Nach Amerika ist Arthur Schnitzler nie gekommen, übrigens auch Hugo von Hofmannsthal nicht. Von den mit Jung-Wien lose zusammenhängenden Autoren hat lediglich Jakob Wassermann, schon als Erfolgsschriftsteller auf promotion tour, 1927 die Staaten bereist. Auf ganz andere Weise hingeraten ist 1939 Richard Beer-Hofmann: 73jährig von den Nazis vertrieben, ein heimatloser Emigrant. Als Asyl oder aber als Ankerplatz von Aufstiegsphantasien hat sich die „Neue Welt“ seit jeher dargestellt, vor allem literarisch.

Ganz ungebrochen war diese Utopie aber nicht: Seit der Mitte des 19. Jahrhunderts erhoben sich Zweifel an der Gültigkeit des „american dream“. „Amerika ist ein Vorurtheil“, so stand es bereits 1855 in Ferdinand Kürnbergers Roman „Der Amerika-Müde“. Der ambivalenten Verheißung gegenüber konnte man sich auch raffiniert aus der Affäre ziehen. So hielt es Arthur Schnitzler mit der 1889 veröffentlichten Skizze „Amerika“: Der neu entdeckte Kontinent ist dort die „süße, weiße Hautstelle hinter dem Ohre“ der Geliebten. Die erotische Neugier findet mit „Amerika“ also eine bislang unbekannte erogene Zone. Diese Kartographierung des weiblichen Körpers bezeichnet im Fin de siècle noch eine heitere Libertinage; umgekehrt war die Sexualisierung der Geographie (auch im Fall der entführten Europa) immer schon die Verlockungsprämie territorialer Phantasien.
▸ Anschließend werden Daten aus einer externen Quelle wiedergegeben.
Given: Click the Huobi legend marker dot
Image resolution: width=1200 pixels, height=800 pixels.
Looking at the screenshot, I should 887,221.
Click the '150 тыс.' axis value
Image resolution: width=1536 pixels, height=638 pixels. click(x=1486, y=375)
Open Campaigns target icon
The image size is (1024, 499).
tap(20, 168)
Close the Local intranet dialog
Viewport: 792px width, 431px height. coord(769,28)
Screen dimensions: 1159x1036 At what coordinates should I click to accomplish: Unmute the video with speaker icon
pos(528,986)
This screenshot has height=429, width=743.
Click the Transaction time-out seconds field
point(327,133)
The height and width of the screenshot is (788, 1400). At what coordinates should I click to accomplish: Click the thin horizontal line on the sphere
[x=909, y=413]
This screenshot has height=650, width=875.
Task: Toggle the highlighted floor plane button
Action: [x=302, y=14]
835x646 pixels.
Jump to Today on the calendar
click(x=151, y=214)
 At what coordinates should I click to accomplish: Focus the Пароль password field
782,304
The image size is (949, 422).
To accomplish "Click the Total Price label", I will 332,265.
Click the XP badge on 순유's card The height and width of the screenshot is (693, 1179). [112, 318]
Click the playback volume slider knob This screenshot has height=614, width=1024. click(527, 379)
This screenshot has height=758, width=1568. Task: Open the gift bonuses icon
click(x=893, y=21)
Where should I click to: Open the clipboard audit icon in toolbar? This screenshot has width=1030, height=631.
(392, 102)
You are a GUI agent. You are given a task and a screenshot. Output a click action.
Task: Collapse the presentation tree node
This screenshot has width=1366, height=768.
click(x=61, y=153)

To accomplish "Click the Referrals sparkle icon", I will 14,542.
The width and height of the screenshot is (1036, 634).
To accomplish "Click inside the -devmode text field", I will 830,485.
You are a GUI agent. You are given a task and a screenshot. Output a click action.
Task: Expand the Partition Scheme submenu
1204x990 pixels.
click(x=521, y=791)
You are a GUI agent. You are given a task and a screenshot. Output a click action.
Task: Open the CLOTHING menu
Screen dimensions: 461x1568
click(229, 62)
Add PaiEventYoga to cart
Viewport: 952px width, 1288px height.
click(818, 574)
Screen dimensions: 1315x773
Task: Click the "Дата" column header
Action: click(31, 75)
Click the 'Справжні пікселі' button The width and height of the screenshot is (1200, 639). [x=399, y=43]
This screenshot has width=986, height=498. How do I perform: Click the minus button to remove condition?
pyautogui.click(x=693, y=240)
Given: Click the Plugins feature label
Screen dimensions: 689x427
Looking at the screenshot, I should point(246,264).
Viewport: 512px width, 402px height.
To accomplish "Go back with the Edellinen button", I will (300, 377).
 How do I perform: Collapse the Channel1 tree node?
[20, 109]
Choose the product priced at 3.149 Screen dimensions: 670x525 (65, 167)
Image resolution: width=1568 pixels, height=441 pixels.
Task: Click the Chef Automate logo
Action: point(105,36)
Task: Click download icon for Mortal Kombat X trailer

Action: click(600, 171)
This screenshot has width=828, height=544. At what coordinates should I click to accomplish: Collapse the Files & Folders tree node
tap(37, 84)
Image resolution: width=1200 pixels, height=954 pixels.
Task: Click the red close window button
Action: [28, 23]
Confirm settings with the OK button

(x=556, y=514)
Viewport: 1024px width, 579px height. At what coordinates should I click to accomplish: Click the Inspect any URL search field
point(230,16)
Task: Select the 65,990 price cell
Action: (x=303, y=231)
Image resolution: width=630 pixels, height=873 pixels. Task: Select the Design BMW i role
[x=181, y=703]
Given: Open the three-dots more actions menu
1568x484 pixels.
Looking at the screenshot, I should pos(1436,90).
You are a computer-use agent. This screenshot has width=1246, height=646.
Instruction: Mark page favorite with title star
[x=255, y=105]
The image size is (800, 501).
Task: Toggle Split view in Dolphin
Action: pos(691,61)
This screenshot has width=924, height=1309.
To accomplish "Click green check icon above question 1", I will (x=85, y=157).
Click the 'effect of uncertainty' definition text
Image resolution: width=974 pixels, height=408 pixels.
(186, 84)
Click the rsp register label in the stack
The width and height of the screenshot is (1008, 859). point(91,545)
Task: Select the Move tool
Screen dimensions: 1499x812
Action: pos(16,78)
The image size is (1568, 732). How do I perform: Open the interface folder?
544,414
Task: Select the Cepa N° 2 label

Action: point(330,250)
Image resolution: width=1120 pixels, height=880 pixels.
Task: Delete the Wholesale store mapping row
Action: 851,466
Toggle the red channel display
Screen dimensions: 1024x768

Hinter solchen Aussichten muß jedes reale Land zurückbleiben, das wurde auch die bittere Erfahrung von Arthur Schnitzlers Jugendfreund Eugen Deimel (1861-1920). Wie Schnitzler ein Schüler des Akademischen Gymnasiums, hatte er es aber nicht bis zur Matura gebracht und trat fortan als Theaterstatist, verhinderter Dramatiker und gescheiterter Literaturredakteur auf. Er war, so erinnerte sich Schnitzler in seiner Autobiographie, „ein blonder, hochaufgeschossener Junge, gutmütig, leichtfertig und stets zu Späßen, nicht immer von der feinsten Sorte, aufgelegt, der sich lieber im Kaffee- und Wirtshaus als daheim und in der Schule aufhielt, sentimental bis zur Weltschmerzlichkeit, eine geborene Bummelantennatur, aber nicht ganz ohne bürgerliche Tendenzen, ein Nichtstuer mit ausgesprochen künstlerischen Bestrebungen, und bei allem Leichtsinn und Müßiggang ein durch und durch ehrlicher, innerlich anständiger, ja nobler Charakter“ – ein Fall für Amerika also, wohin man, wie man noch im ersten Kapitel von Kafkas „Amerika“-Roman (1913) nachlesen kann, die ungeratenen oder bloß tolpatischigen Söhne abschob.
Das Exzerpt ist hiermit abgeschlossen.